BEIJING, Jan. 22 (Xinhua) -- For lawmakers and political advisors at the ongoing annual sessions in China's capital, the city's new association with the "Beijing cough" is far less welcome than its fame for roast duck and opera.
Some of them say the label, used to mock Beijing's poor air quality, is insulting, but most acknowledge that the term depicts reality and is prompting efforts to fight pollution.
With the first session of the 14th Beijing Municipal People's Congress opening on Tuesday and the first session of the Beijing Municipal Committee of the Chinese People's Political Consultative Conference (CPPCC) opening on Monday, the "Beijing cough" has become a hot topic.
"Teachers and students from our academy need to take deep and quick breaths while practising traditional operas, which makes them inhale much more pollutants than ordinary people," said Zhou Long, deputy head of the National Academy of Chinese Theater Arts, and also a member of the CPPCC's municipal committee.
The term "Beijing cough" has been in use since as early as the 1990s among foreigners, many of whom experienced chronic respiratory problems when they arrived in Beijing due to the city's dry and polluted air. But it did not become well-known until recently, when more health problems directly attributable to the current air pollution were reported.
As an increasing number of residents are suffering from coughing, sneezing or tight chests amid the city's heavy recent smog, netizens have started labeling the phenomenon the "Beijing cough."
With the debate raging, the Beijing municipal government has vowed to strengthen efforts to curb air pollution.
Measures include taking 180,000 old vehicles off the road, promoting clean energy cars, and closing some 450 heavily pollutive plants, according to the work report by acting mayor Wang Anshun at Tuesday's opening of the session.

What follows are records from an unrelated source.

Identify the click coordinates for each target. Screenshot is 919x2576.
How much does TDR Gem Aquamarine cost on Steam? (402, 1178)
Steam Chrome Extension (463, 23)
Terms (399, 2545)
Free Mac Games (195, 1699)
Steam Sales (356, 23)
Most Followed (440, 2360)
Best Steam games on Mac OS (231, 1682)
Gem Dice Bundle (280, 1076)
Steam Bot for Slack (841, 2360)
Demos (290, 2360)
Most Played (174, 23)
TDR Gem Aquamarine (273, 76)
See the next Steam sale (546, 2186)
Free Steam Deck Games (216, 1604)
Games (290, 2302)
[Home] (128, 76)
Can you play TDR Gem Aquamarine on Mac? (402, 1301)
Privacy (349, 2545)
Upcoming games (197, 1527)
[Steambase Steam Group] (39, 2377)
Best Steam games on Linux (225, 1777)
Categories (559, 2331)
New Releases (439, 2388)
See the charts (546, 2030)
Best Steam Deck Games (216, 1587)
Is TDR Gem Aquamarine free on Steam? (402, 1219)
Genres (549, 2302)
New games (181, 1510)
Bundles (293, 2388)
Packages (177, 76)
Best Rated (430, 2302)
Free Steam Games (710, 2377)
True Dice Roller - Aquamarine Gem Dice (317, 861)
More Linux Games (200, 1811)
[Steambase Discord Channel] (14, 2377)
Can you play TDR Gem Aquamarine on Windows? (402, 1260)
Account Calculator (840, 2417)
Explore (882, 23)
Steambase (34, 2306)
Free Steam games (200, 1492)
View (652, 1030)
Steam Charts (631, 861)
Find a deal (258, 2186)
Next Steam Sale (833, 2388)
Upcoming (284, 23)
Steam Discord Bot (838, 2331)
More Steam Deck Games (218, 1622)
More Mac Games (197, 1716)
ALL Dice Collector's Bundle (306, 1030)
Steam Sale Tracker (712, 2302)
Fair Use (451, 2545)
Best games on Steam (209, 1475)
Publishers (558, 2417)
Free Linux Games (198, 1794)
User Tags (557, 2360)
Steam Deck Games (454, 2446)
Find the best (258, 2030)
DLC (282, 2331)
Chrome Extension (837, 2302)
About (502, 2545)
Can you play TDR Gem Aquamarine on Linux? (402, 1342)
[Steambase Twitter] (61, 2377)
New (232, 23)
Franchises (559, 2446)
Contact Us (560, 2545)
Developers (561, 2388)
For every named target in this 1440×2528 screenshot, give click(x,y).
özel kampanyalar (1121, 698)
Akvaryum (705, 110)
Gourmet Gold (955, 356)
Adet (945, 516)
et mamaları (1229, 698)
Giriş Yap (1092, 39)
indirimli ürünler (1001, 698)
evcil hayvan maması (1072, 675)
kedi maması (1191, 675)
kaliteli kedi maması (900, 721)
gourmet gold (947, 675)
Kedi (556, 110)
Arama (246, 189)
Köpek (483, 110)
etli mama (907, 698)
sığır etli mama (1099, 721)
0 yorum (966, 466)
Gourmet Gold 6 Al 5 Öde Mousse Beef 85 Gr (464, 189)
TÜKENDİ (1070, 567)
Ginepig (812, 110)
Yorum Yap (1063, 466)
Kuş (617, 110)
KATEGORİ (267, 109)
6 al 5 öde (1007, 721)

Deputies to the congress will further discuss air pollution control during the session, which lasts until next Monday and will elect a new mayor.
Beijing has witnessed persistent smog since early this month. Air quality indices were off the charts for seven days, exceeding the "maximum" level of 500 in the city. The smog was dispersed by a cold front with wind last week, but soon returned.
Andrew McCormick, an American computer game designer who has worked in Beijing for three years, has made plans to leave the city, partly because he wants his children to enjoy a better environment.
McCormick, a 35-year-old newly-wed who is planning to have a baby, said he sneezes with a tight chest every day in Beijing. The symptoms disappear when he leaves for other cities on holidays.
"I don't want my children to grow up in the polluted environment," he said, adding he did not expect the government to change the situation soon, as battling air pollution is a long-term task.
People on the Internet have mocked the smog as "the dirtiest air in history" in Beijing as well as other cities that are also shrouded by haze.
The Beijing Emergency Medical Center received 535 patients with respiratory diseases from Jan. 7 to 14, or 54 percent more than the same period of last year.
Experts believe the serious air pollution Beijing is facing is one of the costs of rapid urban development.
Beijing's population hit 20.69 million by the end of 2012, an increase of 500,000 people year on year, according to the Beijing Municipal Statistics Bureau. The number of vehicles in the city reached 5.2 million at the end of 2012, with the number of private cars still on the rise.
Wei Tianni, deputy chief with Beijing City No. 6 Hospital, said human beings exposed to polluted air for a long time may catch lung cancer.
Figures show the incidence of lung cancer in Beijing surged 56 percent from 2001 to stand at 62.68 per 100,000 members of the population in 2010.
Wei, also a deputy to the Beijing Municipal People's Congress, suggested that Beijing should learn lessons from London, where the Great Smog left thousands of people dead in 1952, and take sustainable methods to develop.
"'Beijing cough' is not a term we are proud of," said Wei. "We should reflect why decades later we still fail to learn lessons from the incident in London."